Excerpt provided:
────────────────
Followers

Monday, June 14, 2010

Darlings, We Have SO MUCH To Talk About!!!!!!!!!!!!!!!!

Girls, let me tell you I am completely exhasuted from my weekend! I need a day off from my days off!!!!!!!!! It started on Friday, with a bite to eat and a viewing of "Hairspray." Let's face it, lambs, I know you dance the Mashed Potato fine, but that don't tell me you are really mine!!!!! Saturday was a disaster day, what with an accident befalling one of our community members, but he survived, thank God, but the day was work, work, work! But then we reitred after eve for an adventuer in Queens, ending up back in the Village at a sumptuous pensione, and a viweing of the film classic "Love Is A Many Splendored Thing." Oh, my God, darling.........JENNIFER JONES!!!!!!!!!!!!!!!!!!! She was simply stunning in this, one of her best films, and the costumes designer had a field day creating brilliant Eurasian patterns for her. I am telling you, even Anna Wintour would have been impressed. I know I was, girls, and you know how close to Anna I am!!!!!!!! And no one suffers so nobly for love as Jennifer Jones in this movie. And when it came to that final scene on the hill...oh my GOD, I cried real tears. But fortunately I had a many splendored thing next to me, to dry and kiss them away. Let me tell you it is a testament to love, because even though several times I had to prod him awake--I mean, how could anyone fall asleep during JENNIFER JONES!!!!!--he is still special to me. These men, girls. They just don't get our romance movies. But there is that inner specialness PLUS an understanding that, when the time comes, UNDER NO CIRCUMSTANCE does one fall asleep at "The Song of Bernadette!!!!!" I meam, talk about a sin!!!! But how could one slumber through such a masterpiece as that??????

Well, after all this romantic ardor on Saturday, you had better believe, girls, that Sunday was, indeed, a day of rest. While the rain kept us from the water, it did not keep one from venturing out from the pensione for a little bit. Only to retreat back to a sumptuous meal and then the TONY awards.

Let's start with the meal. I am telling you, girls, it was worthy of One If By Land, Two If By Sea. A scrumptious rib roast, medium rare,with the most fabulous salad that also included pickeled tomatoes and veggies, with a side dish of baby potates, onions and spices, capped off later by fruit and chocolate gelatto. And now let us talk about those TONY awards.
────────────────
Data excerpts:
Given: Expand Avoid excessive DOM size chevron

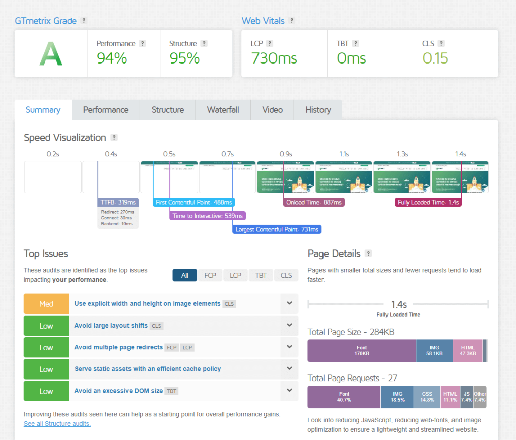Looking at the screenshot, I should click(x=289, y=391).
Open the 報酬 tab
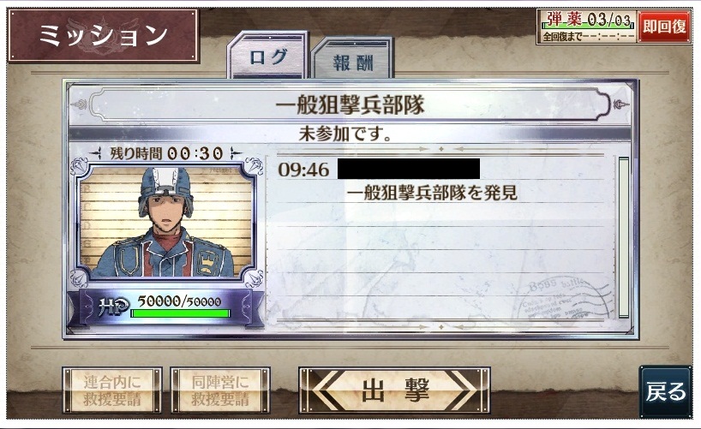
────────────────
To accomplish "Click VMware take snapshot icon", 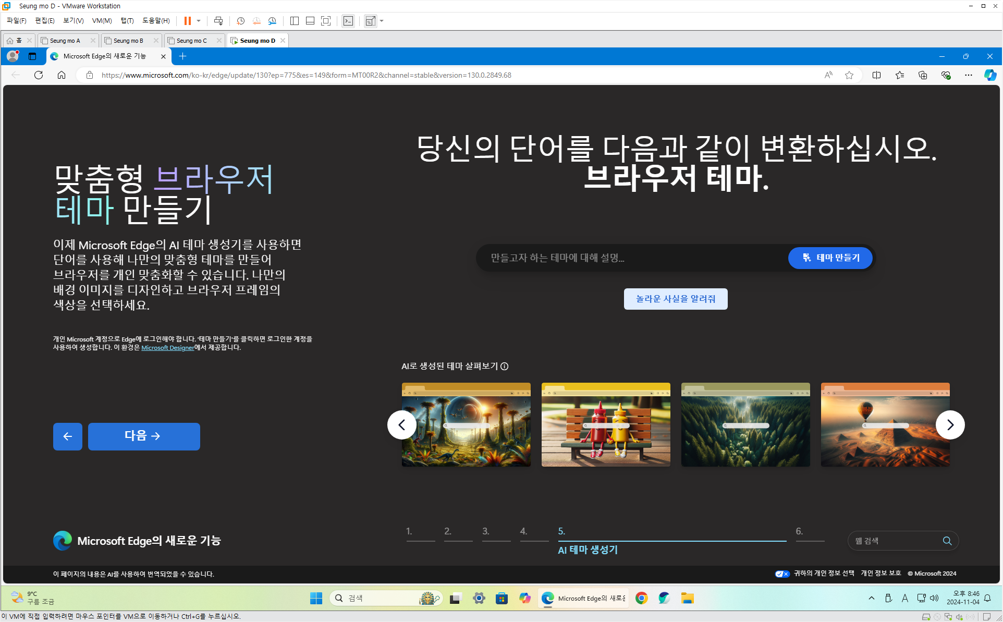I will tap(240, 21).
────────────────
Set task:
Reproduce word for word everything in the blog post from "Well, after all" down to "those TONY awards.". None of the records are needed for this work.

The answer:
Well, after all this romantic ardor on Saturday, you had better believe, girls, that Sunday was, indeed, a day of rest. While the rain kept us from the water, it did not keep one from venturing out from the pensione for a little bit. Only to retreat back to a sumptuous meal and then the TONY awards.

Let's start with the meal. I am telling you, girls, it was worthy of One If By Land, Two If By Sea. A scrumptious rib roast, medium rare,with the most fabulous salad that also included pickeled tomatoes and veggies, with a side dish of baby potates, onions and spices, capped off later by fruit and chocolate gelatto. And now let us talk about those TONY awards.